START Entries provided

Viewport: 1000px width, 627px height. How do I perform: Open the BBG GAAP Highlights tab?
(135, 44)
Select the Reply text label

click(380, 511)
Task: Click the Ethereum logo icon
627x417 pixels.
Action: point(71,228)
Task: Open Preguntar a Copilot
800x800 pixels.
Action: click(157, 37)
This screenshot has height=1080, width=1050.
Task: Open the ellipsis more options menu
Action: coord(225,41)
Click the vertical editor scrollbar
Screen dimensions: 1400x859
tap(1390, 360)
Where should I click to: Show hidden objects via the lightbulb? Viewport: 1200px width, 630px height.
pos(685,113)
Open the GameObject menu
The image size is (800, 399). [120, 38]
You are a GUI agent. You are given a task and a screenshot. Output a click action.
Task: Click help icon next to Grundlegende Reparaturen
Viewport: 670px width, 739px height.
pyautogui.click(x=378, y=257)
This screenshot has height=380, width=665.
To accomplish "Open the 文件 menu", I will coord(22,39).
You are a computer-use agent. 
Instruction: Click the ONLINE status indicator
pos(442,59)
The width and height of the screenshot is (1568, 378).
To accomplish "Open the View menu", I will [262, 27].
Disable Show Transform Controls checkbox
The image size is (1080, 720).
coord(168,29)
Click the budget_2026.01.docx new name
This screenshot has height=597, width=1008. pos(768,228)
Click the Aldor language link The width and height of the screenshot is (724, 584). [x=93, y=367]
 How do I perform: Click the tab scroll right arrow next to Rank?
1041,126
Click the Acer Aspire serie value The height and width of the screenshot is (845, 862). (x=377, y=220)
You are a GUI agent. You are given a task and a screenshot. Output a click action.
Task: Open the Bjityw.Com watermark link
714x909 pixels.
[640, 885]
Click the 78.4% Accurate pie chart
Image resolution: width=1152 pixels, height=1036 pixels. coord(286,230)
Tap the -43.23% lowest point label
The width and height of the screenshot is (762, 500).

END Entries provided

Each line in the data that holds the word "link" must be copied.

Click the Aldor language link The width and height of the screenshot is (724, 584). [x=93, y=367]
Task: Open the Bjityw.Com watermark link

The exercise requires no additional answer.